The generational breakdown is stark. Crypto interest sits at 32% among Gen Z, 35% among Millennials, 20% among Gen X, and 8% among Boomers. The overall U.S. adult figure of 24% is pulled down by the older cohorts. Among the two youngest generations, crypto is not a fringe interest. It is the most common speculative financial behavior tracked in the survey.
The pairing with sports betting and prediction markets is the detail that gives the report its framing. Gen Z shows identical 32% interest in both crypto and sports betting slash prediction markets simultaneously.
That is not two separate groups of people making different choices. It is significant overlap between the same cohort engaging in both categories.

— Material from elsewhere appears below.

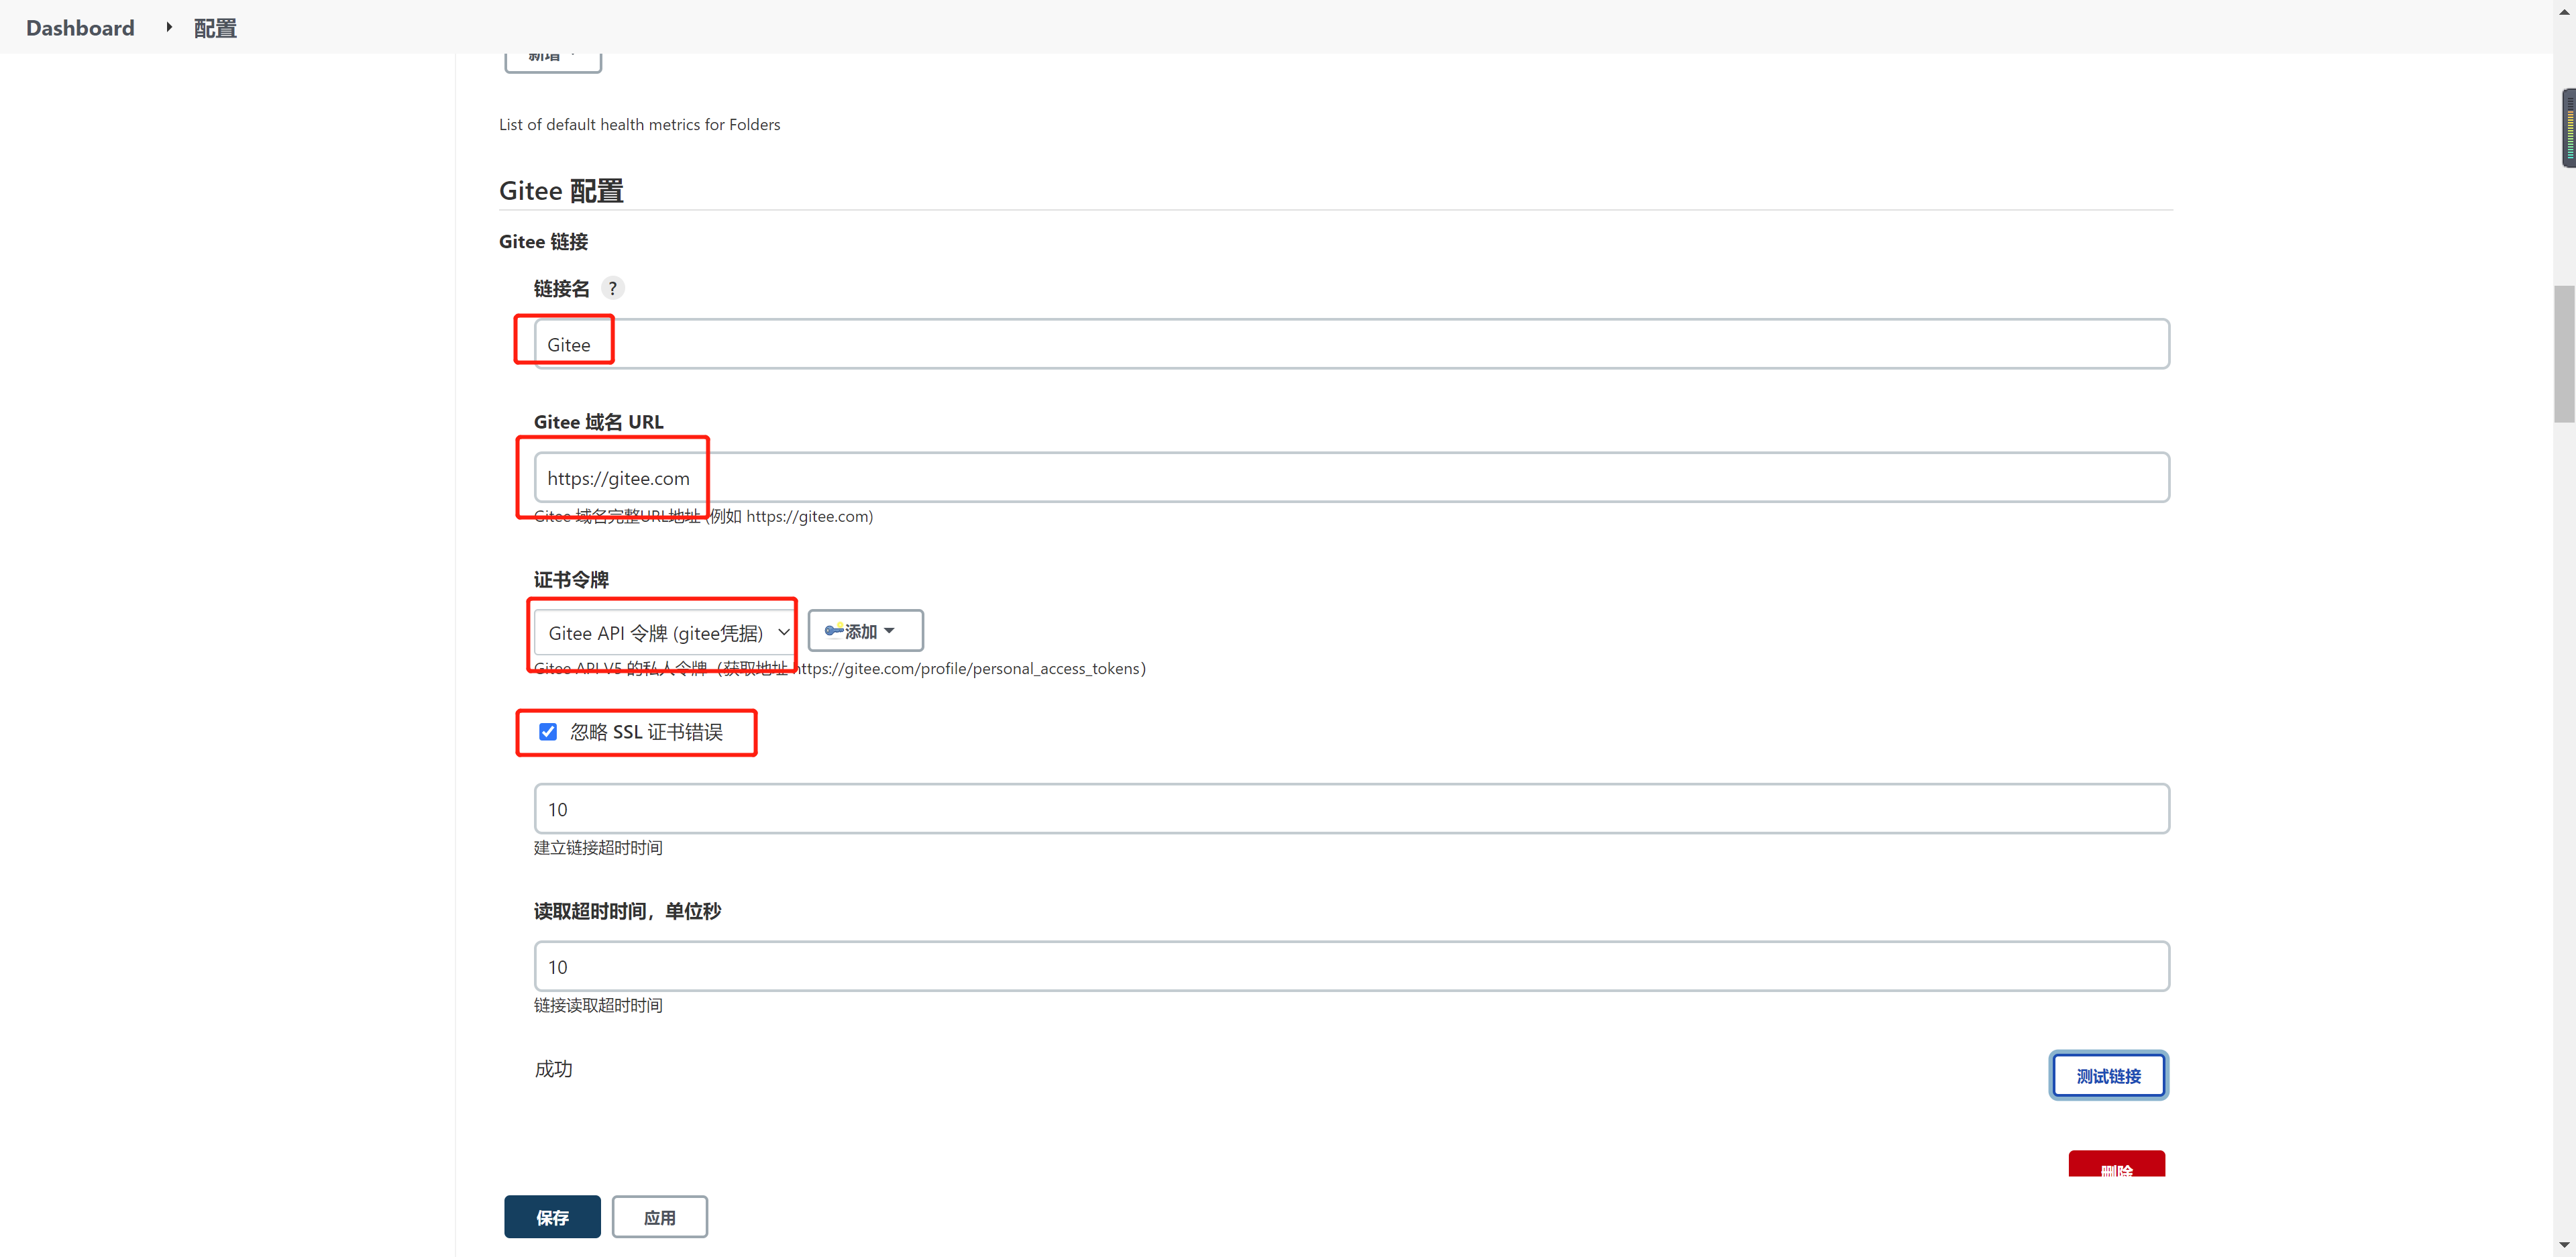Viewport: 2576px width, 1257px height.
Task: Click the vertical scrollbar thumb
Action: click(2564, 354)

Northwestern Mutual uses the term financial nihilism to describe the pattern, suggesting that the motivation is not sophisticated asset allocation but rather a calculated gamble by people who feel the conventional path to financial stability is unavailable to them.

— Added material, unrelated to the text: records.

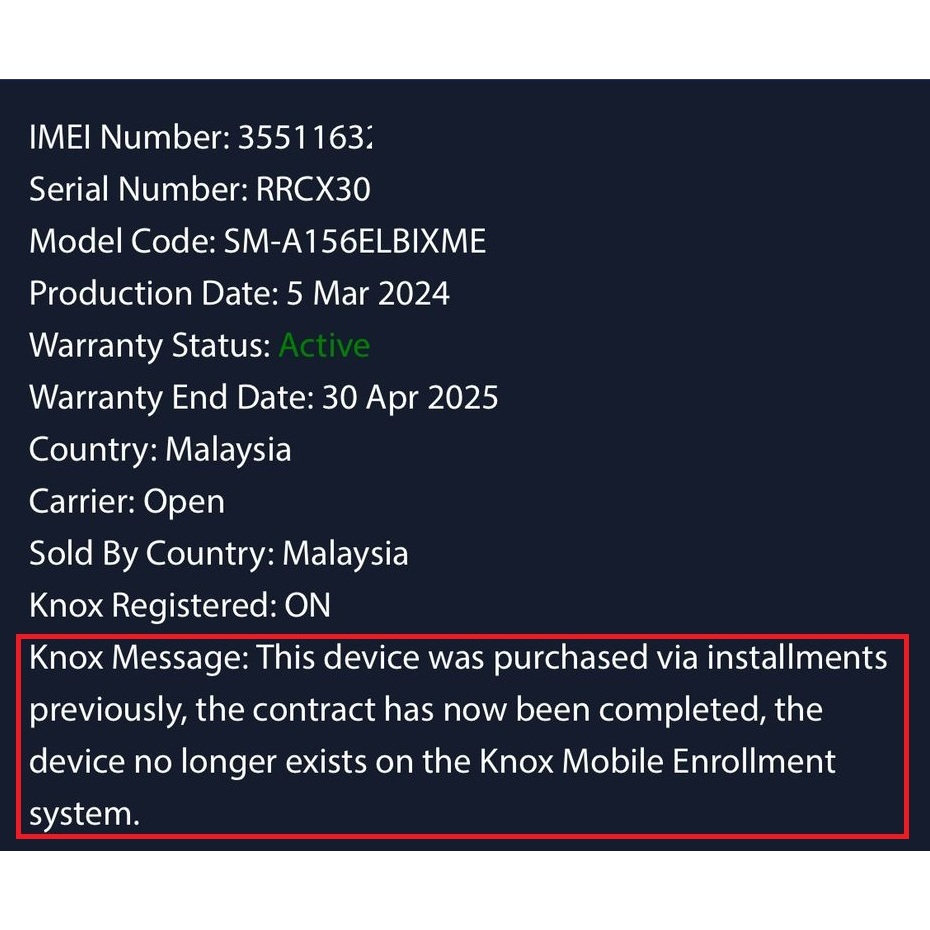This screenshot has height=930, width=930.
Task: Select the model code SM-A156ELBIXME
Action: point(354,241)
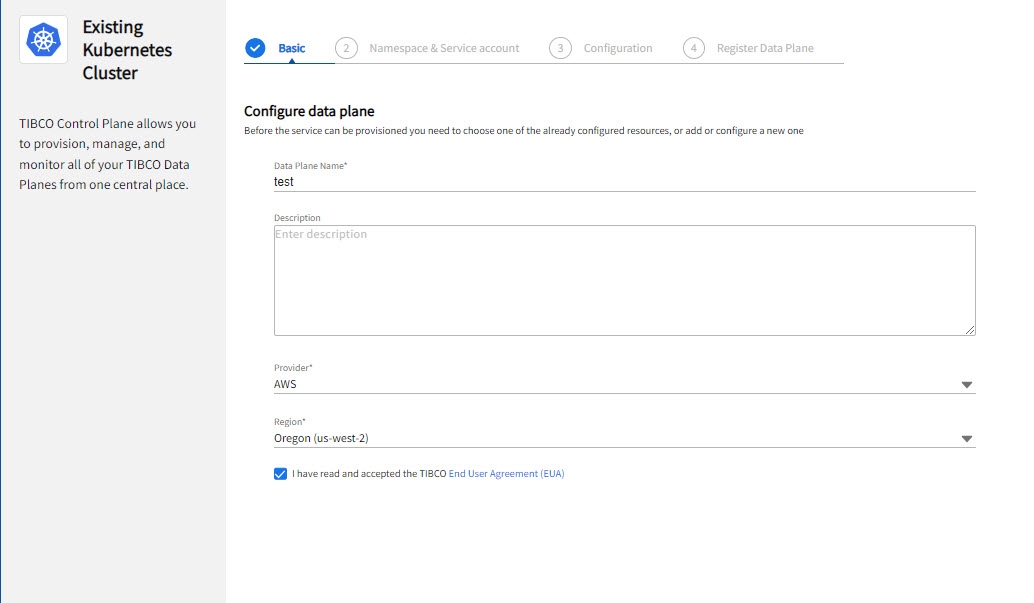This screenshot has width=1034, height=603.
Task: Click the Configure data plane heading
Action: click(309, 111)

Millennials lead on crypto at 35% and show elevated sports betting interest at 24%. Gen X participation drops sharply across every category. Boomers barely register, with 8% crypto interest and 3% in sports betting.
Northwestern Mutual’s finding on motivation is the most consequential part of the data. Across all generations, the primary driver behind increased risk-taking is feeling financially behind. That framing recontextualizes what crypto adoption means for the youngest cohort. The 32% of Gen Z in or considering crypto are not predominantly people who researched blockchain technology and concluded it represents an attractive risk-adjusted return. They are people who looked at housing costs, student debt, wage growth relative to asset prices, and retirement savings requirements and concluded that conventional financial behavior will not get them where they need to go.
That motivation produces a specific investor profile. Someone entering crypto because they feel financially behind is more likely to concentrate in high-volatility assets, less likely to maintain positions through drawdowns, and more sensitive to social media narratives about which assets can produce life-changing returns quickly. It describes the retail holder base that has driven meme coin cycles, AI token speculation, and the kind of market behavior that produces the Santiment FOMO readings covered earlier today.
The equal weighting between crypto and prediction markets at 32% for Gen Z is not coincidental in the current regulatory environment. The CFTC Chairman Selig agenda covered earlier this week explicitly listed prediction markets as a priority, describing a framework to make the U.S. the global standard for event-based contracts. Hyperliquid’s planned HIP-4 permissionless prediction market protocol, covered in the Arthur Hayes analysis earlier this week, targets the same demographic appetite that Northwestern Mutual has now quantified.
A generation where one in three people is interested in both crypto and prediction markets simultaneously is the addressable market for platforms that combine both. The regulatory infrastructure to serve that market is being built in parallel with the demand data confirming it exists.